Materials and methods

Test guideline
Qualifier:
according to
Guideline:
OECD Guideline 423 (Acute Oral toxicity - Acute Toxic Class Method)
Version / remarks:
(2001)
Deviations:
no
GLP compliance:
yes (incl. certificate)
Test type:
acute toxic class method
Limit test:
yes

Test material

Reference
Name:
Unnamed
Type:
Constituent
Details on test material:
- Name of test material (as cited in study report): Leuchtstoffmuster L 130
- Appearance: light green microcrystalline solid
- Storage condition of test material: at room temperature

Test animals

Species:
rat
Strain:
Sprague-Dawley
Sex:
female
Details on test animals and environmental conditions:
- Source: Harlan Winkelmann GmbH, Gartenstrasse 27, 33178 Borchen, Germany
- Age at study initiation: no data
- Weight at study initiation:
Group 1: 194-211 g (mean: 203.67 g)
Group 2: 182-195 g (mean: 186.67 g)
- Body weight variation: less than 20% of the mean weight
- Housing: individually in Makrolon cages
- Diet: SDS RM1 Nagerfutter, Withham Essex, England. Twice 8 g daily.
- Water: Free access to tap water
- Acclimation period: 5 days
- Fasting period before study: overnight before the day of administration

ENVIRONMENTAL CONDITIONS
- Temperature (°C): 19 – 25
- Humidity (%): 30 - 70
- Air changes (per hr): no data
- Photoperiod (hrs dark / hrs light): 12/12

Administration / exposure

Route of administration:
oral: gavage
Vehicle:
water
Remarks:
(1 mL)
Details on oral exposure:
DOSE VOLUME APPLIED:
Group 1: 389-422 mg/rat (dissolved in 1 mL water)
Group 2: 364-390 mg/rat (dissolved in 1 mL water)

DOSAGE PREPARATION:
Calculated amounts of the test material according to the dosage of 2000 mg/kg bw were dissolved in 1 mL water and administered to the rats in a single dose with the aid of a stomach tube.

Doses:
2000 mg/kg bw
No. of animals per sex per dose:
6 (2 groups of three females in a stepwise manner)
Control animals:
other: not required
Details on study design:
- Animals were deprived of food overnight prior to dosing and until 4 hours after administration of the test substance. Water was available ad libitum.
- Duration of observation period following administration: 14 days
- Frequency of observations and weighing:
Mortality/Viability: daily
Body weights: daily
Clinical signs: At periodic intervals on the day of dosing (Day 1) and once daily thereafter, until Day 15.
- Necropsy of survivors performed: yes

Results and discussion

Effect levels
Sex:
female
Dose descriptor:
LD50
Effect level:
> 2 000 mg/kg bw
Based on:
test mat.
Remarks on result:
other: No mortalities and no clinical signs of toxicity occurred
Mortality:
Group 1: No mortalities occurred.
Group 2: No mortalities occurred.
Clinical signs:
No clinical signs of toxicity occurred in any of the animals.
Body weight:
No abnormalities occurred in any of the animals.
Gross pathology:
Macroscopic examination of the animals did not reveal any abnormalities.

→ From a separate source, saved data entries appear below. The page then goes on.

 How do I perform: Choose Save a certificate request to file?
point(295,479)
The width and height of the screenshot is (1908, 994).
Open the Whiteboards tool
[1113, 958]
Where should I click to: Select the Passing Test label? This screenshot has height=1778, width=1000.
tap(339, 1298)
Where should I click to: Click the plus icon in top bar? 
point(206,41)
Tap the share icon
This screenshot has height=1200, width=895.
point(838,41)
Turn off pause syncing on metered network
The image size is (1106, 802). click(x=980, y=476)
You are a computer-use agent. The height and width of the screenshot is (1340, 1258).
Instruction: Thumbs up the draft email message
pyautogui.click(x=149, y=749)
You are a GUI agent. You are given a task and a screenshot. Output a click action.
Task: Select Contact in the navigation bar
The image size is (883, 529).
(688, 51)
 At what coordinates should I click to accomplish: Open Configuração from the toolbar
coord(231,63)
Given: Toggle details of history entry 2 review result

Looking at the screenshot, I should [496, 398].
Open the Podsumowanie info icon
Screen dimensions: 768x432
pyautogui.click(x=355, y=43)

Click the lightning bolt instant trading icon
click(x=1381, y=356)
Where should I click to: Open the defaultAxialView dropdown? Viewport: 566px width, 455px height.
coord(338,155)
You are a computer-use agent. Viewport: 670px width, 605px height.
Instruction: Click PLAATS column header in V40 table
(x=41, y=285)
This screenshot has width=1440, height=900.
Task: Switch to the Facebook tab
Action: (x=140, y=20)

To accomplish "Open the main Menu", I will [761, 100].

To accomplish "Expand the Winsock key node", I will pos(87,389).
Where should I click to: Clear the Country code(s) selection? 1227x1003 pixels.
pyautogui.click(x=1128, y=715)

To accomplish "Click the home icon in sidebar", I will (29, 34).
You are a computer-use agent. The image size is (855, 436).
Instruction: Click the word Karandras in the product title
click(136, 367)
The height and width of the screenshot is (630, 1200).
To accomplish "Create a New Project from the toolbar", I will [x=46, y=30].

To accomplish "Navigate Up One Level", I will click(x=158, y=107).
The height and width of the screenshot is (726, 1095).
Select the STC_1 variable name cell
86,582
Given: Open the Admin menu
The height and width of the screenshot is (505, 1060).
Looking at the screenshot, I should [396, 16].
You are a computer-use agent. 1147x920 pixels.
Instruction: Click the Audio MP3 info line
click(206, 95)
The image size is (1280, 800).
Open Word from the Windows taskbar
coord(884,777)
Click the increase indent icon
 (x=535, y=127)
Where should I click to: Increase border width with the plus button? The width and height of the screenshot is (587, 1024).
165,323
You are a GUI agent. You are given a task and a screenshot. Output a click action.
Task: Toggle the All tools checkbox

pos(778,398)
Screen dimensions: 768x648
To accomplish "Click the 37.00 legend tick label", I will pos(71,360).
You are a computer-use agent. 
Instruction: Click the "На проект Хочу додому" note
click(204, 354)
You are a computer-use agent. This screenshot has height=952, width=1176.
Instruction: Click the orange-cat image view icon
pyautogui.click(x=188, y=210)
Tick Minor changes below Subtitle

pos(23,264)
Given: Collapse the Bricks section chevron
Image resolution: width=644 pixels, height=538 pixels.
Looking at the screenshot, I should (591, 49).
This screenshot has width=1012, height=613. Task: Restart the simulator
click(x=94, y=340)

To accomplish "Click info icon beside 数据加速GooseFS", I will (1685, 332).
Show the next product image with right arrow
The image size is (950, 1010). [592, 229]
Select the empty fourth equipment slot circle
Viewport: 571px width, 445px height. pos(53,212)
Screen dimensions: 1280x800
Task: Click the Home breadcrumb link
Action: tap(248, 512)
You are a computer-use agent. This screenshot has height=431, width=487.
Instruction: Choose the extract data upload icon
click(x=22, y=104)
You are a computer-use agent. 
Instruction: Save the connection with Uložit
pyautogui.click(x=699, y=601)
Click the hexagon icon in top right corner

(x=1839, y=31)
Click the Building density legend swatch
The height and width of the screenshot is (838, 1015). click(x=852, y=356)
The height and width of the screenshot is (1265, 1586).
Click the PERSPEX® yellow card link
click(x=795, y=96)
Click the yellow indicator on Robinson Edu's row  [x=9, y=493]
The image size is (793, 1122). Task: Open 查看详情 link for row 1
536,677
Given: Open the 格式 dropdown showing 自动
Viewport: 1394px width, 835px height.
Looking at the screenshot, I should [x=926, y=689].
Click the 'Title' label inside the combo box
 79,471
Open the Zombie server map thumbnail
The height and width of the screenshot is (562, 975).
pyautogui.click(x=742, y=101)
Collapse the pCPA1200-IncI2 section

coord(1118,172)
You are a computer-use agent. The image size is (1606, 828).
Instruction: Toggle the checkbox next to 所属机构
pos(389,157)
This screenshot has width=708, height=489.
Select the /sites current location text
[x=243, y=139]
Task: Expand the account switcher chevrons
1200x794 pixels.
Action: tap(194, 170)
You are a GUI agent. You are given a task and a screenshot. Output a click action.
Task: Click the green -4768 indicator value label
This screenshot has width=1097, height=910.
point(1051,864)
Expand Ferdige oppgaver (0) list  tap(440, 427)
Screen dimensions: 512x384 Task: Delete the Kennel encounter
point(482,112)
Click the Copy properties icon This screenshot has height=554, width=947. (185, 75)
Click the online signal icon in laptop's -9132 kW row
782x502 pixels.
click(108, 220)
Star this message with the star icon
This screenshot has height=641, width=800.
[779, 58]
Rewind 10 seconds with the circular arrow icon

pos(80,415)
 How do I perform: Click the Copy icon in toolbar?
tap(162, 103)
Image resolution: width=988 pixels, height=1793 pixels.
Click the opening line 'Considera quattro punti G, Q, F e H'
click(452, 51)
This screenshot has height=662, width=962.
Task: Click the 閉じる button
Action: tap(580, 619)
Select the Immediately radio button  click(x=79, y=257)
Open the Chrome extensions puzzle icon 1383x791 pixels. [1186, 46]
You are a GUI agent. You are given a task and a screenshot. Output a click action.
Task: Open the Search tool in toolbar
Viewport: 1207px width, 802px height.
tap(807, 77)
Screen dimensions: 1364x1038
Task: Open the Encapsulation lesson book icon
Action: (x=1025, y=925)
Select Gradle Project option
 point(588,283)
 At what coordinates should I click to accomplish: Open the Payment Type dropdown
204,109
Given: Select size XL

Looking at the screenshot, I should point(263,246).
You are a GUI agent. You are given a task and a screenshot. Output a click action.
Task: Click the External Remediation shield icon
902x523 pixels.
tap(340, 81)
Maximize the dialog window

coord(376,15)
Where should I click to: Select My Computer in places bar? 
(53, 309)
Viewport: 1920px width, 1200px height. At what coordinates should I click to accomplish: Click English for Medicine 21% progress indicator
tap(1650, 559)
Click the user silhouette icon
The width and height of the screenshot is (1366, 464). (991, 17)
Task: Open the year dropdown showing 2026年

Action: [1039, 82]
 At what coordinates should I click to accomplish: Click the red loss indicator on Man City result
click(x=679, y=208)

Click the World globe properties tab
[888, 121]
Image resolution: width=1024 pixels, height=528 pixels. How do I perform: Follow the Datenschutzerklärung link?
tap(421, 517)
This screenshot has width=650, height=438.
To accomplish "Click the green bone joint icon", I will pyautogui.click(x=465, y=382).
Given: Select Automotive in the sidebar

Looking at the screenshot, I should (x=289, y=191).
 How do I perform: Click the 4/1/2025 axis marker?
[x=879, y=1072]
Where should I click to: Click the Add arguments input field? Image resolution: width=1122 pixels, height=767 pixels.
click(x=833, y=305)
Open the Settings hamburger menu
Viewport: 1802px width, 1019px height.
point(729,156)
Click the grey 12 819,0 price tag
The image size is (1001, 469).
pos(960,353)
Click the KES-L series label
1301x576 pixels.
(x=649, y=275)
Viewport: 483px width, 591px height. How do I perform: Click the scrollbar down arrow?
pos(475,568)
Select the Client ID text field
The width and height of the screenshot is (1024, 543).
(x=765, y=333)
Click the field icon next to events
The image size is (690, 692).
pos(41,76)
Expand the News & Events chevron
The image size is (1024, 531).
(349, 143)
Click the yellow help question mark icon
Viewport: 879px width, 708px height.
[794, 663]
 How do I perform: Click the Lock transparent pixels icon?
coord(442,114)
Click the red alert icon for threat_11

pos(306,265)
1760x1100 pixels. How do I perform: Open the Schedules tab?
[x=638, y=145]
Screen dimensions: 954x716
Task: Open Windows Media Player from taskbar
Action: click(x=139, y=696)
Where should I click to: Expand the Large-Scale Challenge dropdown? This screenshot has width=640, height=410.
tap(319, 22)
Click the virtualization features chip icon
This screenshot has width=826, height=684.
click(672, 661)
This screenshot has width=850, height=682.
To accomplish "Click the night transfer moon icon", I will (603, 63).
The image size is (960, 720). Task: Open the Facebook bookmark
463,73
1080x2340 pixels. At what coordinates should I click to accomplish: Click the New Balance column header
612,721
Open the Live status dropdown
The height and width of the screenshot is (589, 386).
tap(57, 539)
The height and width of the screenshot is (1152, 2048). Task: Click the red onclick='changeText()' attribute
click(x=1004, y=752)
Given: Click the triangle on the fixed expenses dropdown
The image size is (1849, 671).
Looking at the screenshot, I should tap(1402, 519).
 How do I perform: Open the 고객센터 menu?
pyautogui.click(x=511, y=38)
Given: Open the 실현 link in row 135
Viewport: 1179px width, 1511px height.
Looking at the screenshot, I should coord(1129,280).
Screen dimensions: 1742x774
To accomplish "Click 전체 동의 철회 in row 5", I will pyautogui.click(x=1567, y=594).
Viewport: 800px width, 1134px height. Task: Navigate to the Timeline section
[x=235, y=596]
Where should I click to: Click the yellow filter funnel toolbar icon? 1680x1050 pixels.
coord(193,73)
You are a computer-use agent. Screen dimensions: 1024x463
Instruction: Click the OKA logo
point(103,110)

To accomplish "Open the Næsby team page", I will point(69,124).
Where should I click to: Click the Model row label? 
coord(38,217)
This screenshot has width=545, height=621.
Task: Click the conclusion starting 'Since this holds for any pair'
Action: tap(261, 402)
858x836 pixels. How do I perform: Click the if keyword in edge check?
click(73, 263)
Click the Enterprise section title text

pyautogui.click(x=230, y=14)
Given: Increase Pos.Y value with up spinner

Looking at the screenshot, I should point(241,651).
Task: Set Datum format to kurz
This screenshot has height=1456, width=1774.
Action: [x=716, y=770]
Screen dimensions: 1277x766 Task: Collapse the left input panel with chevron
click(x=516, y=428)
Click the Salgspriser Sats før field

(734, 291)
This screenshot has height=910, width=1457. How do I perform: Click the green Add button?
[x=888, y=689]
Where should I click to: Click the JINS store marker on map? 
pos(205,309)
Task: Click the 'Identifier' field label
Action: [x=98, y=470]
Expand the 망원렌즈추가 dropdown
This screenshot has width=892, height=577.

Applicant's summary and conclusion

Interpretation of results:
not classified
Remarks:
Migrated information Criteria used for interpretation of results: EU
Conclusions:
In an acute oral toxicity study in female rats with the substance, conducted in accordance with OECD 423 (2001) and according to GLP principles, a LD50 oral of >2000 mg/kg was determined.
Executive summary:

The acute oral toxicity of the substance in female rats has been studied in accordance with OECD 423 (2001) and according to GLP principles. The substance was dosed in water at 2 g/kg bw in 6 female rats, in 2 steps. No mortalities and no clinical signs of toxicity occurred in any of the animals. Necropsy did not show any abnormality. The acute oral toxicity (LD50) was determined to be >2000 mg/kg bw. Based on this result, the substance does not need to be classified for acute toxicity by the oral route.